Go through the records line by line from the top and repeat each one exactly, ending with the line that contains "Given: Open the 参考｜用紙設定 sheet tab".

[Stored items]
⟨

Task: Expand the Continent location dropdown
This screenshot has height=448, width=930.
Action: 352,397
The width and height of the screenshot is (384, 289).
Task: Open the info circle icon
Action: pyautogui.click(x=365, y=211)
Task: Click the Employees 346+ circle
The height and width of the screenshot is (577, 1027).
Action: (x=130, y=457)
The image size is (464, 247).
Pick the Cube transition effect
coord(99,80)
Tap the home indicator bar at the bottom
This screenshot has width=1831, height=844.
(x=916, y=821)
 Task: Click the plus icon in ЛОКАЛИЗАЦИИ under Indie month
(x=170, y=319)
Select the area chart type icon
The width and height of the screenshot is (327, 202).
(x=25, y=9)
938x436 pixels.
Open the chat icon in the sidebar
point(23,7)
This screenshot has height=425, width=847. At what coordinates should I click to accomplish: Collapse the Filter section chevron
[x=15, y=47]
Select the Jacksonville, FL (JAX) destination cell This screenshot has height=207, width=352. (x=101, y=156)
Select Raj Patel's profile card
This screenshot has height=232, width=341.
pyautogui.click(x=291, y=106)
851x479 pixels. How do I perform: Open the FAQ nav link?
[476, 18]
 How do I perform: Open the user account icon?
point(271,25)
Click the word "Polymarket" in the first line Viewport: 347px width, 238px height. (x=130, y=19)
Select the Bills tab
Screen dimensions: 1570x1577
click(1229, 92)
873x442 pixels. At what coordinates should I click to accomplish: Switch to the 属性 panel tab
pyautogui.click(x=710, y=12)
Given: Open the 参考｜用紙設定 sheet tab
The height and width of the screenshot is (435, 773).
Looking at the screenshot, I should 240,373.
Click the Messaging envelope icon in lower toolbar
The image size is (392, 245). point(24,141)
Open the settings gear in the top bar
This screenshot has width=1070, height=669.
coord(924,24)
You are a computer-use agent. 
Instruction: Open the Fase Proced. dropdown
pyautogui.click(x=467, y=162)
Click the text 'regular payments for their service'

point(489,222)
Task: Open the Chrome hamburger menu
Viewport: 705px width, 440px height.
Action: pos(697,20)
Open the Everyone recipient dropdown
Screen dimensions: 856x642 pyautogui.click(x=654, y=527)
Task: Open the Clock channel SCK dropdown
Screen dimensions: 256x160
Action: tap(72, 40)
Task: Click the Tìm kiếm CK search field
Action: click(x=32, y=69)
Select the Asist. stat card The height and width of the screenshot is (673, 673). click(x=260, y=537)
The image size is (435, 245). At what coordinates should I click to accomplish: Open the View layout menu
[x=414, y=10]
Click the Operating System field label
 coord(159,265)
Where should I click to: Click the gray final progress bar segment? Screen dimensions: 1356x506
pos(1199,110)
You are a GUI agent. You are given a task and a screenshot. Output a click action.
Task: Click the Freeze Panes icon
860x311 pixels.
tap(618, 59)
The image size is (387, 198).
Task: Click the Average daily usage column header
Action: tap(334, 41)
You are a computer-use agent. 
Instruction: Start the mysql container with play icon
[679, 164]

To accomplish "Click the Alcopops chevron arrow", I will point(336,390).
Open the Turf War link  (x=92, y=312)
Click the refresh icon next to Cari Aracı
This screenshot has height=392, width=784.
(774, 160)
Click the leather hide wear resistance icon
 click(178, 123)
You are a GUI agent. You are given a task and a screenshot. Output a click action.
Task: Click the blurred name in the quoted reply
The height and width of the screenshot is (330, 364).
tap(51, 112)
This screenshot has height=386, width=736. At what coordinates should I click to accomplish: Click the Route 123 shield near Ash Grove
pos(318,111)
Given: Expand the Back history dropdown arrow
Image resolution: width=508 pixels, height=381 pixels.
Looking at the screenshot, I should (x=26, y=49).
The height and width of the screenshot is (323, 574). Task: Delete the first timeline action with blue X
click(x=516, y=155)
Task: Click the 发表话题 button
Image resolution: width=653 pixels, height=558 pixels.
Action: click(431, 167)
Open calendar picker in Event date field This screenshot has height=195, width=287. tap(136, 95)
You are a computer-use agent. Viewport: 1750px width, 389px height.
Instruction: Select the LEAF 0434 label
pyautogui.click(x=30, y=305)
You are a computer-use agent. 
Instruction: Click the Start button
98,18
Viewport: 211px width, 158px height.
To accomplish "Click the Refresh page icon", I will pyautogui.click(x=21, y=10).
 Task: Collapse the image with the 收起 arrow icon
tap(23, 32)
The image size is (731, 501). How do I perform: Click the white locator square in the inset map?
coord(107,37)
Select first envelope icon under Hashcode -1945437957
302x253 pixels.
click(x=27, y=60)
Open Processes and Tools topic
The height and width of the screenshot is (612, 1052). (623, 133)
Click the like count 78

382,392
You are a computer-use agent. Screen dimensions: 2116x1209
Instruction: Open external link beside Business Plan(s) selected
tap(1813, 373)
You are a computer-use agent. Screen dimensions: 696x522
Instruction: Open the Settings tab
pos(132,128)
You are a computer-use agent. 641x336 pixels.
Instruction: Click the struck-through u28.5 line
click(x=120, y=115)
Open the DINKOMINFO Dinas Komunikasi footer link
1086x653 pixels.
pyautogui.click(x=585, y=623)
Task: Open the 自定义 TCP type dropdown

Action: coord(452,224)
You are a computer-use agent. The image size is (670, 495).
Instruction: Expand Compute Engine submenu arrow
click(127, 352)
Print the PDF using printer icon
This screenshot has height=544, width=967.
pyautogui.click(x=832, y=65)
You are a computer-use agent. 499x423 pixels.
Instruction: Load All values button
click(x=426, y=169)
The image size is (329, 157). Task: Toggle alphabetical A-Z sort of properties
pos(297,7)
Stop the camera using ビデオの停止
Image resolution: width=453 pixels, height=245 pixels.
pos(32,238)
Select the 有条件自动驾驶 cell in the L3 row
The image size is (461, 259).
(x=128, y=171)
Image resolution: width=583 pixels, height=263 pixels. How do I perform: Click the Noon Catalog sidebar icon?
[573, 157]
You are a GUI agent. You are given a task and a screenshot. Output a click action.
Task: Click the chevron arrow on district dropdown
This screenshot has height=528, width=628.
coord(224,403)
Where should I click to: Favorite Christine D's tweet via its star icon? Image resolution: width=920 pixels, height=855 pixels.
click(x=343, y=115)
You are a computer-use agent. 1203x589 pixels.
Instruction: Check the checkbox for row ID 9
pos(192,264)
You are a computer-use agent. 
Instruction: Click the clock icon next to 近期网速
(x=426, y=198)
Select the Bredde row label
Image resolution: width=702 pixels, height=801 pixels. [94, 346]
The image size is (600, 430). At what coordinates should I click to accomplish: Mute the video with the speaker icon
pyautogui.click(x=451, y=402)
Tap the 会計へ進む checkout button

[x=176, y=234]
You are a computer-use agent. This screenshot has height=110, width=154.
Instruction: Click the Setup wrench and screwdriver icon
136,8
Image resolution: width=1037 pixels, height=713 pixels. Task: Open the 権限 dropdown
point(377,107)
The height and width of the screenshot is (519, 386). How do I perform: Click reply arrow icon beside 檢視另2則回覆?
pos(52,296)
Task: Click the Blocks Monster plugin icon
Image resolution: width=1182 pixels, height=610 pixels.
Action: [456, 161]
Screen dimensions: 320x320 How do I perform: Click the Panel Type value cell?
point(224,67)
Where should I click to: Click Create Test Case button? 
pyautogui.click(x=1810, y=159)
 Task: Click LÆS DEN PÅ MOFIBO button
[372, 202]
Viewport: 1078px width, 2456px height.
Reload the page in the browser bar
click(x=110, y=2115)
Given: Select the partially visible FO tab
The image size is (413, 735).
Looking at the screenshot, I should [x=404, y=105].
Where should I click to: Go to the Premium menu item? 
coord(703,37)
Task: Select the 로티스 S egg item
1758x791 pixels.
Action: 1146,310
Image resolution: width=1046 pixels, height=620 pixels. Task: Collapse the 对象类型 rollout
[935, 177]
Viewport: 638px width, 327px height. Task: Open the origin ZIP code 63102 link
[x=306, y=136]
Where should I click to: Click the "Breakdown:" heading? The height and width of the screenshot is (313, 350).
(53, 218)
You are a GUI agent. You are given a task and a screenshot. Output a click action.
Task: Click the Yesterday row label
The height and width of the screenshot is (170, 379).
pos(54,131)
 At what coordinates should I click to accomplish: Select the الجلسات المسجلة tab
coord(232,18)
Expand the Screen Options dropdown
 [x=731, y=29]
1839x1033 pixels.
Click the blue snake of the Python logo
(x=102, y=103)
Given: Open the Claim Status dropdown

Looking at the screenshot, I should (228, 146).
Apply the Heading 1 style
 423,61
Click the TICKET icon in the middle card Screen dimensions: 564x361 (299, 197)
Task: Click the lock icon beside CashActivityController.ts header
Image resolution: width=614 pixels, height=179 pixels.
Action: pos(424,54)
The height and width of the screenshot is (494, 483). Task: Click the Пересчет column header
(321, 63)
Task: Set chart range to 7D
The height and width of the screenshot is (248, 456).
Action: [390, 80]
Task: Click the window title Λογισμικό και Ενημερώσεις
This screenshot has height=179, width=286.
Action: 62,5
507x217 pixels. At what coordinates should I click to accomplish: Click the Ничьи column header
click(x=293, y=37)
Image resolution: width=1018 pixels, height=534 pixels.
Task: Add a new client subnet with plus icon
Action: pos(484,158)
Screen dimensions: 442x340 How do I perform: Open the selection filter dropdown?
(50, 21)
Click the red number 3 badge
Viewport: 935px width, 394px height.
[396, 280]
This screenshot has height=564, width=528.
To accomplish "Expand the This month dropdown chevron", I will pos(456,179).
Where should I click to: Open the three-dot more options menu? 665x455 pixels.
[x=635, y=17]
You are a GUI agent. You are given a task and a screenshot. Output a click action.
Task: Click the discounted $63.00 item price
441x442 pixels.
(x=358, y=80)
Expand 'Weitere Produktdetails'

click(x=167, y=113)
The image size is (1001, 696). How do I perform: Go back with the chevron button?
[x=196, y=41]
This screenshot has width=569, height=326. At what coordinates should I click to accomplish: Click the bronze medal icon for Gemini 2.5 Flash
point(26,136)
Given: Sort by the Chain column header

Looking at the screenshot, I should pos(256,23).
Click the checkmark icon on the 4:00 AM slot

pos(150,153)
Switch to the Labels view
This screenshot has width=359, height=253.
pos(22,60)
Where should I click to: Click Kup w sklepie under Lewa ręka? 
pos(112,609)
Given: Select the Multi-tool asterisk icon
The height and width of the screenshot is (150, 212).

⟩

*Expected answer*:
Task: Expand the Continent location dropdown
This screenshot has height=448, width=930.
Action: 352,397
The width and height of the screenshot is (384, 289).
Task: Open the info circle icon
Action: pyautogui.click(x=365, y=211)
Task: Click the Employees 346+ circle
The height and width of the screenshot is (577, 1027).
Action: (x=130, y=457)
The image size is (464, 247).
Pick the Cube transition effect
coord(99,80)
Tap the home indicator bar at the bottom
This screenshot has width=1831, height=844.
(x=916, y=821)
 Task: Click the plus icon in ЛОКАЛИЗАЦИИ under Indie month
(x=170, y=319)
Select the area chart type icon
The width and height of the screenshot is (327, 202).
(x=25, y=9)
938x436 pixels.
Open the chat icon in the sidebar
point(23,7)
This screenshot has height=425, width=847. At what coordinates should I click to accomplish: Collapse the Filter section chevron
[x=15, y=47]
Select the Jacksonville, FL (JAX) destination cell This screenshot has height=207, width=352. (x=101, y=156)
Select Raj Patel's profile card
This screenshot has height=232, width=341.
pyautogui.click(x=291, y=106)
851x479 pixels. How do I perform: Open the FAQ nav link?
[476, 18]
 How do I perform: Open the user account icon?
point(271,25)
Click the word "Polymarket" in the first line Viewport: 347px width, 238px height. (x=130, y=19)
Select the Bills tab
Screen dimensions: 1570x1577
click(1229, 92)
873x442 pixels. At what coordinates should I click to accomplish: Switch to the 属性 panel tab
pyautogui.click(x=710, y=12)
Given: Open the 参考｜用紙設定 sheet tab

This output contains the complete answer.